The approximately a dozen members of the Students For Life began the day by walking along with the other marchers. While some people looked askance at the identical “Abortion Betrays Women” signs they held, their interactions with the crowd were peaceful.

It wasn’t until they stopped marching and stood by the the side of the march route, unfurling a large banner reading “We don’t need Planned Parenthood,” that interactions between them and the rest of the marchers began to get volatile.

When the anti-abortion groups would start chanting protest chants along with the passing crowd such as, “This is what democracy looks like,” the crowd would take notice and quickly switch to “My body my choice” to drown them out.

Three marchers barreled into the group from behind, knocking a woman pregnant with twins, Abby Johnson, into the people in front of her.
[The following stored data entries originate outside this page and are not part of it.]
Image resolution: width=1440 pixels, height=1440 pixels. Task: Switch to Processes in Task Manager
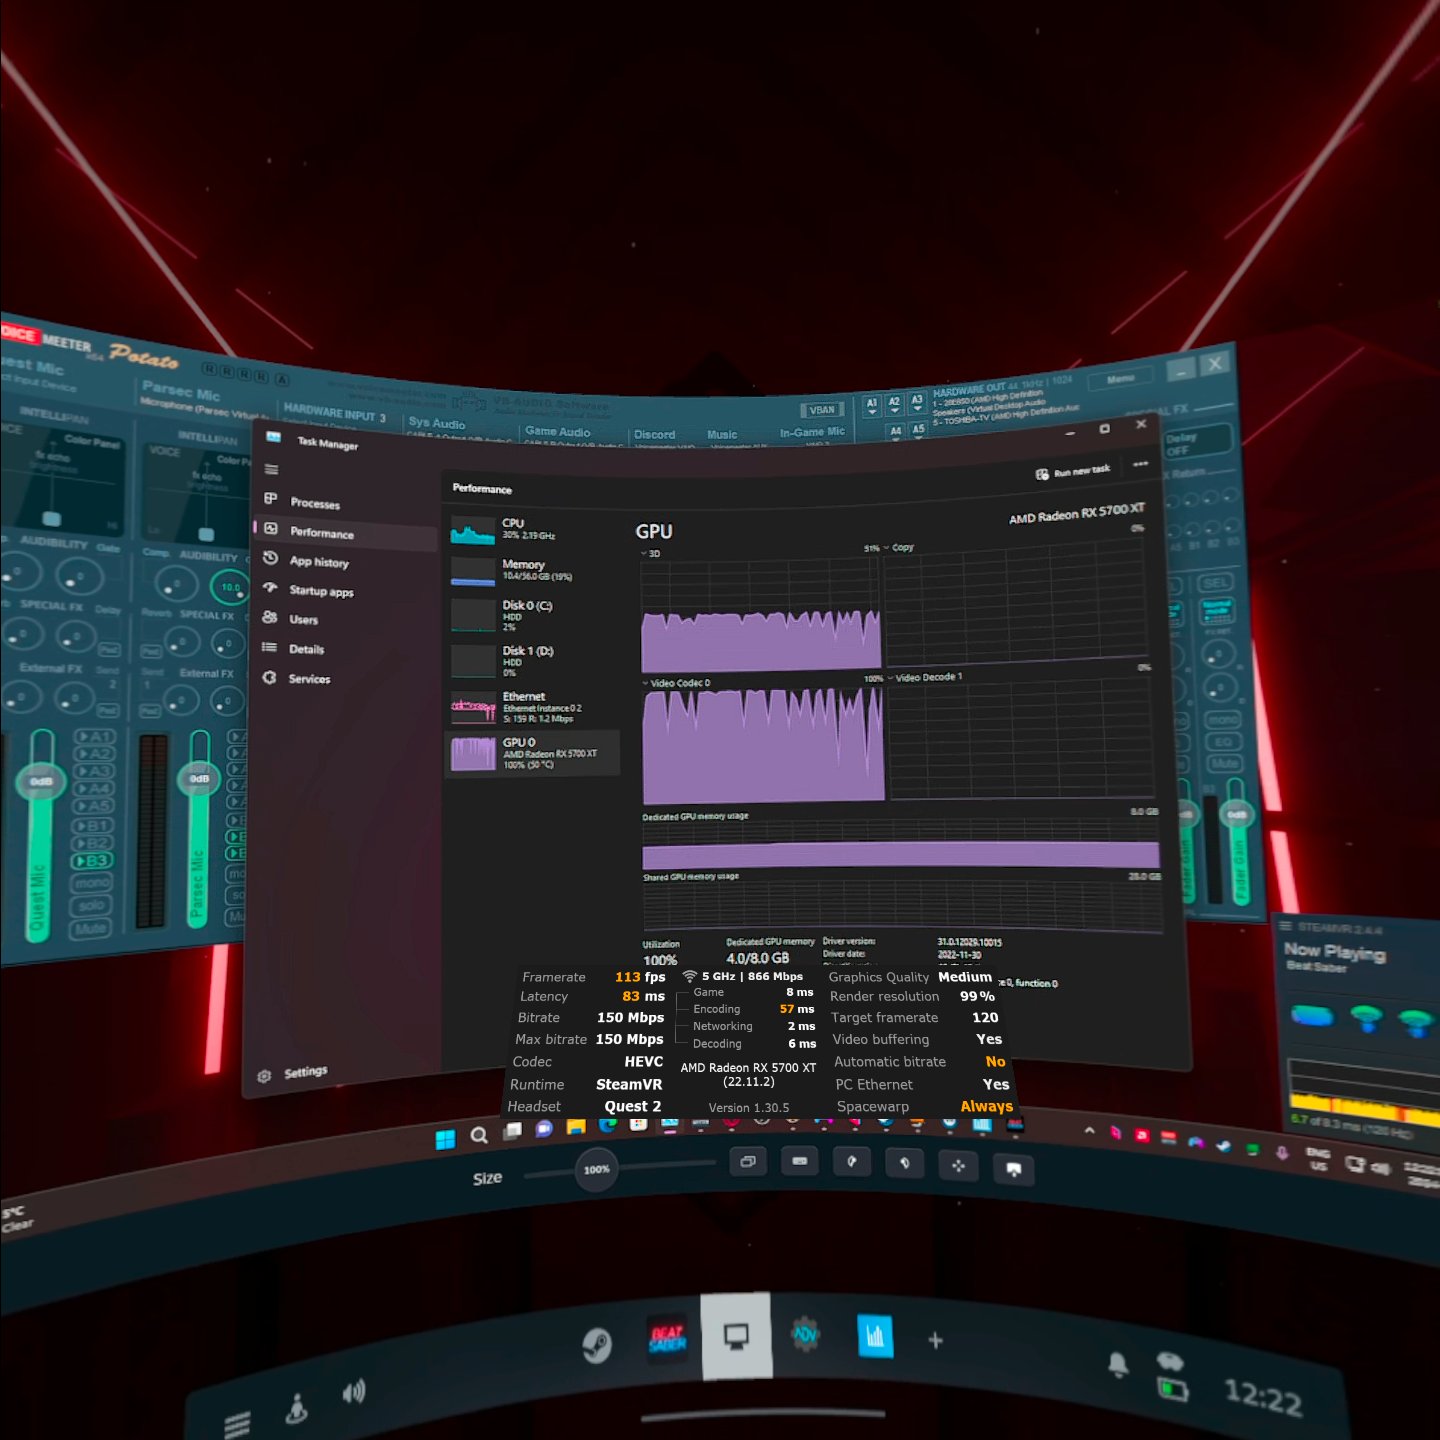coord(314,503)
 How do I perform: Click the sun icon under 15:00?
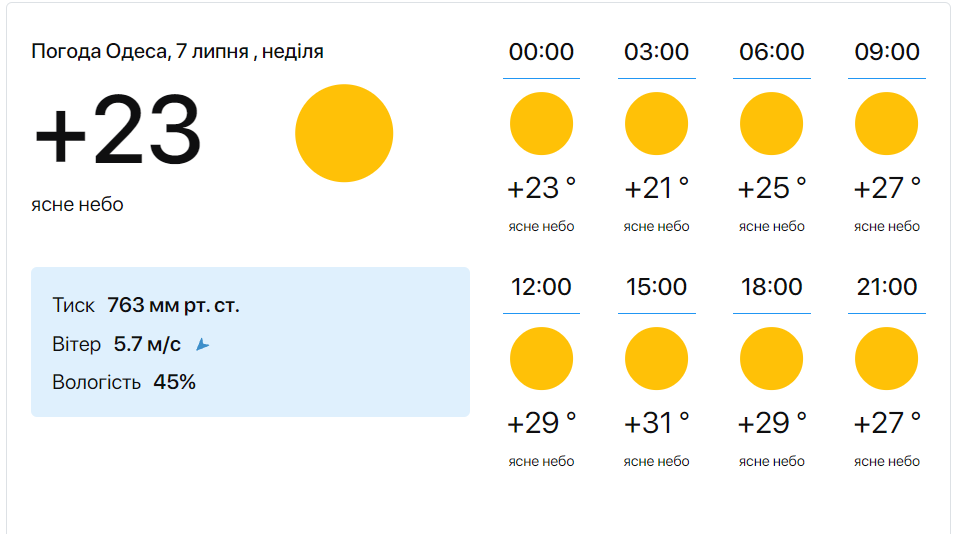pos(656,359)

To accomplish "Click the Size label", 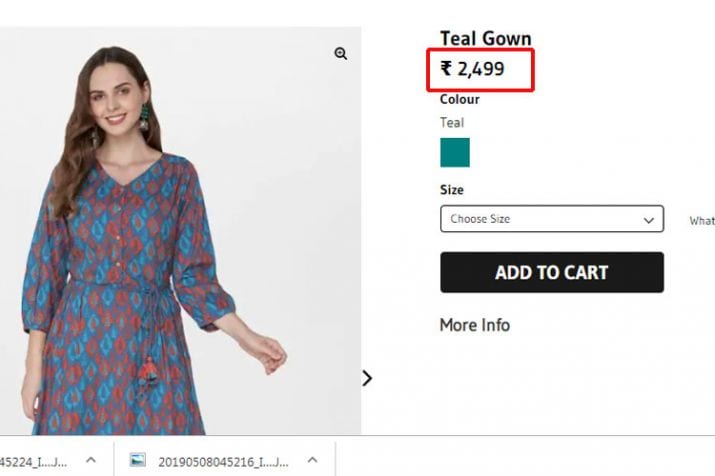I will click(452, 190).
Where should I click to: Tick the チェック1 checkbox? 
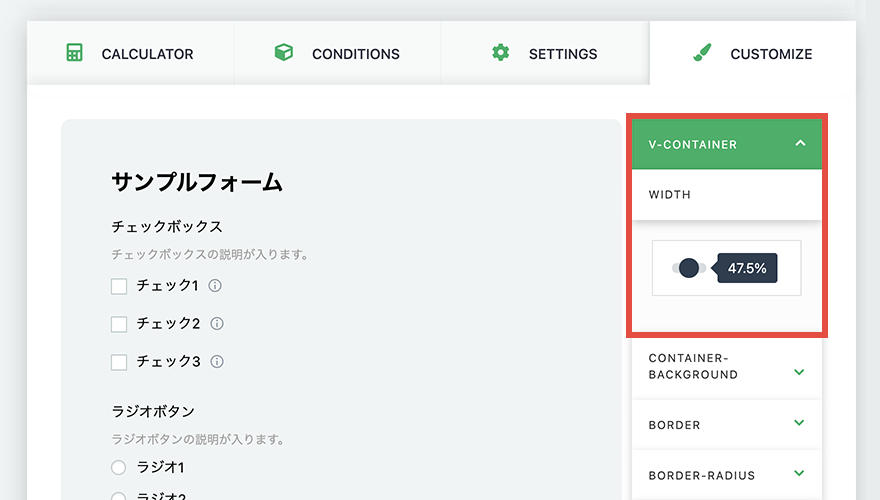click(119, 286)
Reagan Barklage, also of SFL, told BuzzFeed News that a few men came up to her and grabbed her sign out of her hand, ripping it up.

Eventually official Women’s March organizers were called over to the group, holding hands in a line in front of them to protect them.

“That part felt like a counter-protest, which was never our intention,” Johnson, the founder of the anti-abortion group And Then There Were None, who attended the march with a group of six, told BuzzFeed News. She knew some of the SFL members and joined them momentarily, but after she was shoved she and her group left the counter-protest.

Despite these interactions, and even though they said they were there to send a message to the other marchers and not to the government, SFL maintained that they were not counter-protesters. “We agree with lots of the principles of unity present here,” Hendrickson said.

Johnson and Burkey had much more pleasant experiences of the march.

“When there was just a few of us walking it was no problem,” Johnson said. “We had a lot of women come up to us and say, ‘thank you for being here,’ or ‘I may not agree with you but that’s for being here representing your belief.' It was nice.”

Burkey agreed. Though both she and Johnson want to see Planned Parenthood defunded, they said, they felt a solidarity with the women around them.

“We really do care very much about babies,” Burkey said, “but the way [Trump] treats women, the way he talks about them and chooses them based only on their looks, it’s really scary. We all have that fear in common.”